Lin considers himself lucky to have arrived on the mainland early and witnessed the benefits of its rapid development firsthand. 

He told me that what truly moved the couple was the warm and welcoming embrace of the Chinese mainland, in stark contrast to the strict and guarded stance of the Taiwan authorities.

Fujian's services for marriages and families of residents from Fujian and Taiwan island have become increasingly professional. In May 2012, the Fujian Home Service Association established the cross-Straits marriage committee, the first provincial-level organization in the Chinese mainland dedicated to providing services for cross-Straits marriages and families. The committee aims to address practical challenges faced by Fujian and Taiwan couples and protect their legal rights. 

Additionally, cross-Straits marriage and family service centers have been set up in Fuzhou, Xiamen, Zhangzhou, and other locations in the province to offer expert advice on cross-Straits marriage policies and assist with marriage registrations.
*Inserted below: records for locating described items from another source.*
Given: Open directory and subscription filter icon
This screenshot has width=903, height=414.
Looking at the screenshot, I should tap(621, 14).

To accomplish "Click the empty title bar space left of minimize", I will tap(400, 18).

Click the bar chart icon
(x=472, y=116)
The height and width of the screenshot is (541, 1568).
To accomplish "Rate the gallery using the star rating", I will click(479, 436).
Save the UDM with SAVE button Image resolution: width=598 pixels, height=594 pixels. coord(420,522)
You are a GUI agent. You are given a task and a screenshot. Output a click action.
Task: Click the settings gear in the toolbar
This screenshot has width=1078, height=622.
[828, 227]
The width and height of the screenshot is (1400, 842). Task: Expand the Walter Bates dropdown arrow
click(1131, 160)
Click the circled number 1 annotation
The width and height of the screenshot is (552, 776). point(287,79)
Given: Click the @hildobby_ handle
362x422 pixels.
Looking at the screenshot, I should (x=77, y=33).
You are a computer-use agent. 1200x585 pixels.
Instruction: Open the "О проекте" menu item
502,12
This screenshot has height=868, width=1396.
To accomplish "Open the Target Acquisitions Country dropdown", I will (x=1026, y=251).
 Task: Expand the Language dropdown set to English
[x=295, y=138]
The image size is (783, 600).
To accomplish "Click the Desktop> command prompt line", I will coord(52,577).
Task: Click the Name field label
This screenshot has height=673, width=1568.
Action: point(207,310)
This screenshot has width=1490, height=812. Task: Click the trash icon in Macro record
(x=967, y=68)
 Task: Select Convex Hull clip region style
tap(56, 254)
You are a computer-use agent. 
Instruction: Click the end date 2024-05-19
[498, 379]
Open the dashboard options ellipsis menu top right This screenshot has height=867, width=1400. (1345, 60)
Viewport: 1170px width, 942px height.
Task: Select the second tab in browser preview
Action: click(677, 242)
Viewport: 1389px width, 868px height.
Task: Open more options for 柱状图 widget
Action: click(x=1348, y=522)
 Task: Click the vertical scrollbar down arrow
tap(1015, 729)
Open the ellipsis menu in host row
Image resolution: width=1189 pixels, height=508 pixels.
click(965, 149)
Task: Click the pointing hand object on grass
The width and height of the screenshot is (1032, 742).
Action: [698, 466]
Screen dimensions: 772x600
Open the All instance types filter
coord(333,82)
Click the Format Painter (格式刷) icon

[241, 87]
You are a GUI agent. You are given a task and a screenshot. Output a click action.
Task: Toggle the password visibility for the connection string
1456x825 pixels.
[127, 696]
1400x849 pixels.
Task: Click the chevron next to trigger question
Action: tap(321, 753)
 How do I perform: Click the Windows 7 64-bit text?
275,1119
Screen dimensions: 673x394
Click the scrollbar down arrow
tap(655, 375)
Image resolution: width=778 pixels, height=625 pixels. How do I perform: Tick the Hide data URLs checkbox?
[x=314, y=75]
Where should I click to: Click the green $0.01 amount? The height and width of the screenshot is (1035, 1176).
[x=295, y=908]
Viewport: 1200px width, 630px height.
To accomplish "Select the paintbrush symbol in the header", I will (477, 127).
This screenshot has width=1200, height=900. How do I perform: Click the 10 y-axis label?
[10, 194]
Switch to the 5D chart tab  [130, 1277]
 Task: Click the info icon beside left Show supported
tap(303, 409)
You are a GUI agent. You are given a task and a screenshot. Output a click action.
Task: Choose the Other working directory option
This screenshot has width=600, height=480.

Moreover, in 2023, Fuzhou offered 5,000 high-quality job opportunities to young people from Taiwan, while also creating spaces for them to explore entrepreneurship. Throughout the year, 160 vibrant exchange activities with Taiwan were held in Fuzhou, allowing Taiwan residents to connect with their compatriots across the Straits, delving into the shared history and immersing themselves in fascinating traditional Chinese culture.  

"Despite the frigid weather and extremely low temperatures today, we donned our red volunteer vests and were delighted to see our Taiwan compatriots showing great interest in traditional Chinese medicine," wrote Lin Runli, representative inheritor of traditional Chinese medicine (internal medicine) at Hosham Lams, an intangible cultural heritage of Fujian Province, on his WeChat moments.

On January 23, Lin Runli led the staff of Hosham Lams Traditional Chinese Medicine Clinic to participate in the themed "One Family, One Heart" Fuzhou Taiwan integration community's New Year event. The event's display wall featured the inscriptions "I love Fuzhou," "I love Taipei," and "The sunshine will eventually shine on you."

"In our lives, we do not differentiate between Taipei and Fuzhou, as both sides of the Straits are one family," said Wei. 

The Chinese mainland has provided a platform for young talents from Taiwan, and Wei hopes to visit her hometown more in the future. 

"The brighter sunshine will eventually shine on us," she said, with confident smiles.